Well, last night just as I sat down at my computer to type up a post, the power died. Fourteen hours later, schools were cancelled, nursing homes had to be emergency evacuated, and I was starting to get a bit grouchy about the lack of air conditioning (and internet). All thanks to the very same energy company recently caught illegally pumping contaminated water into rivers. (Actually, that wasn't the first time, if you read the article.)

So a special thanks is owed to these dingbats for not only being a terrible energy company in terms of service quality, but also for breaking the law to destroy our planet.

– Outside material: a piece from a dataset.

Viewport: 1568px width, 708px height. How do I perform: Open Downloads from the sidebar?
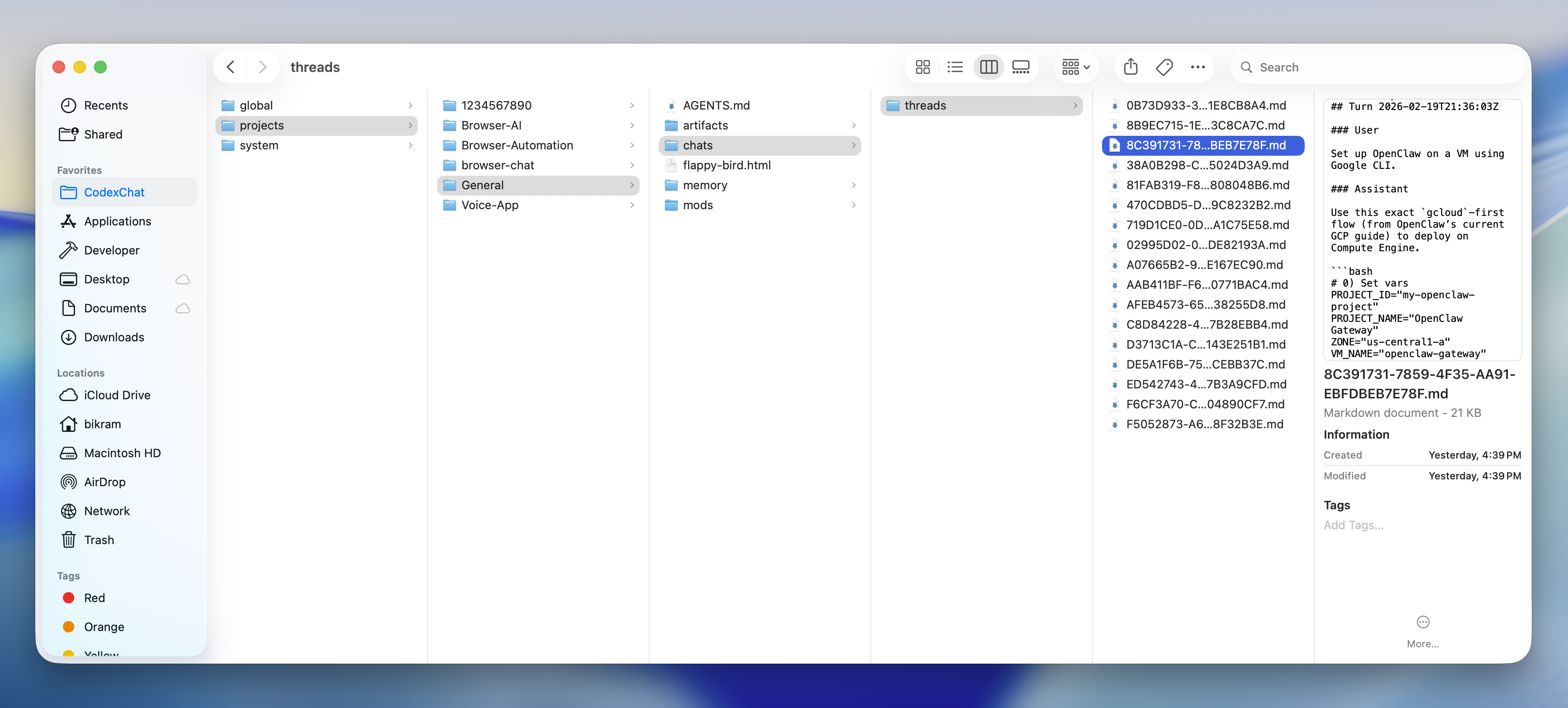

Does this even need a caption?

With that, I shall conclude my rant against certain evil corporations and step off my soapbox. It sure is easy to get to ranting, probably more so because I have a mental illness. I'll get very angry about people doing rotten things to others, and even sometimes to myself. Of course, forgiveness is one of the central tenets of my beliefs (and a major tenet of most religions, Eastern and Western) and moreover, it's much healthier than clinging to anger over past offenses.

Powering down after getting angry or worked up can be incredibly difficult. I've asked some of the people in my support group, DBSA, what they do to make themselves feel better when they're down, but we haven't discussed what we do when we're angry. I tend to stalk around smoking cigarettes and walk in circles even as I think in circles. Then I find a video game that lets me kill monsters with excessive amounts of damage.

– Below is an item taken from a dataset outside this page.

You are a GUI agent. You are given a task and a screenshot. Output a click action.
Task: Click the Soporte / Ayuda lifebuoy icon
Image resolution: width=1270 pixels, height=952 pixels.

In the earliest levels, no less.

I can't necessarily say that works all that well. Sometimes video games work me up more, especially when I have to try six different types of tactics for a boss fight or another super-annoying enemy. Such silly little frustrations only end up adding to whatever irrational rage is festering in me, which can't be a good thing. In my more calm moments, I wish I were better at meditating.

In truth I have been trying to work on meditating a bit more, usually via prayer. Now to be perfectly clear, I am not telling anyone they should pray or need to pray in order to meditate or calm down. If it helps you meditate, calms you down, and/or makes you feel better, then I won't stop you. It does those things for me, but I'm thoroughly against forcing religion on others. If praying makes you anxious or angry or irritable, then you probably shouldn't.

If one of these helps, awesome. If not, that's fine, too.

Calming techniques are probably the most difficult thing to master. I certainly haven't mastered them, and the old techniques I used were obviously not healthy. One thing I have noticed among people at the meetings is that many of us rely on distractions to get out of our heads. That is something I can definitely relate to, and something the internet is the all-time master of providing.

Lately I have been getting more involved in community things, from breakfasts to fundraising to peer facilitation with DBSA. More than video games or memes or even intoxicants, I've started to notice that being involved and reaching out to other people is one of the best distractions from my own problems that I have experienced. There are a lot of people out there in much worse situations than my own, not that this minimizes a severe mental illness, but it does go a long way to offer perspective. For example, if I had this illness and lived in an abusive family, or a third-world country with minimal medical care, my life would be a lot worse.

For all that bipolar disorder has made a lot of things harder, from relationships to work to finishing college, there are some things it can help with, and I think one of those is empathy for others. If you've ever met someone who truly understood what you are feeling, not just felt sorry for you, then you know a little empathy goes a long way. I've been very fortunate to meet such people at DBSA, and I know I plug the organization a lot, but they've done a lot to help me, and I'd like to return the favor.